A report last month by the National Council for Voluntary Organisations said that the act should be amended to allow the Charity Commission to receive information about charity trustees' personal tax from HMRC. Ann Phillips, chair of the Charity Law Association, says the commission should also be given powers to suspend a charity trustee if HMRC suspects they may not be a fit and proper person.
- External fundraisers
A consolidated version of the charities acts, currently before parliament, does not include the 2006 act's requirement that professional fundraisers must tell potential donors how much they are being paid. Jonathan Burchfield, a partner at law firm Stone King, argues that this rule has been relegated to a "second division of legislation". The review of the act could address this.
- Cash collections
Sam Gyimah, the Conservative MP for East Surrey, has taken up the case of an 87-year-old constituent who has been collecting cash for the Royal Air Forces Association for 25 years but says the act makes this difficult by requiring him to apply to the local authority for permission each time he makes a collection and to have the total amount audited. Gyimah says he has asked ministers to simplify the system. Lord Hodgson, former chair of the Big Society Deregulation Taskforce, says this might be possible with clearer guidance rather than legislative change.
- Royal charter bodies
Alice Faure Walker, a consultant at the law firm Bates Wells & Braithwaite, says there is uncertainty about whether the act allows charities that have been founded by royal charter to spend their permanent endowments. "We would like the act to make it clear that this is permitted," she says.
- Register of mergers
The Charity Commission's register of mergers was set up in 2007 to make sure legacies to charities that had merged would go to the new organisation, but lawyers say the wording of the law is not strong enough to override clauses in wills that say a charity should receive a legacy only if it still exists on the person's death. The review could strengthen the wording to avoid confusion.

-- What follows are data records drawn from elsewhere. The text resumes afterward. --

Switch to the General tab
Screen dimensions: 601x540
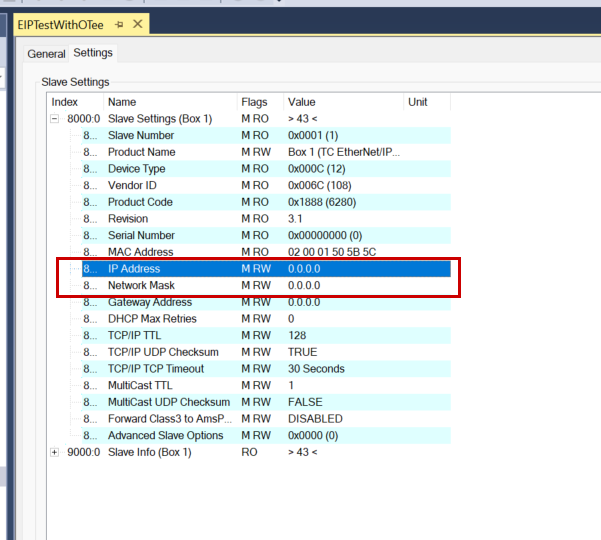pos(46,54)
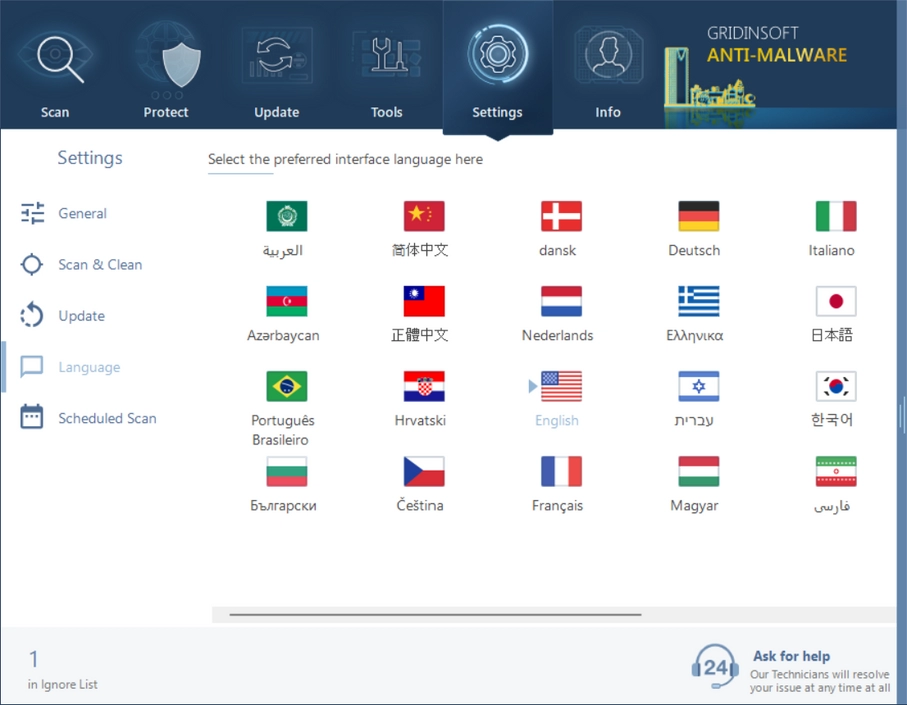Screen dimensions: 907x705
Task: Go to Scan & Clean settings
Action: coord(99,265)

TICKING THE BOXES - WHAT THE LAW SAYS
The act stipulates that the following must be covered by the review:
1. Excepted charities - The act said some charities excepted from the requirement to register with the Charity Commission, such as churches and armed forces charities, would have to register.
2. Public confidence - The act gave the commission a statutory objective to "increase public trust and confidence in charities".
3. Charitable donation levels - One of the concerns in parliament was that the requirements of the act would reduce giving.
4. The willingness of individuals to volunteer - Some parliamentarians were also concerned that the new law might depress volunteering.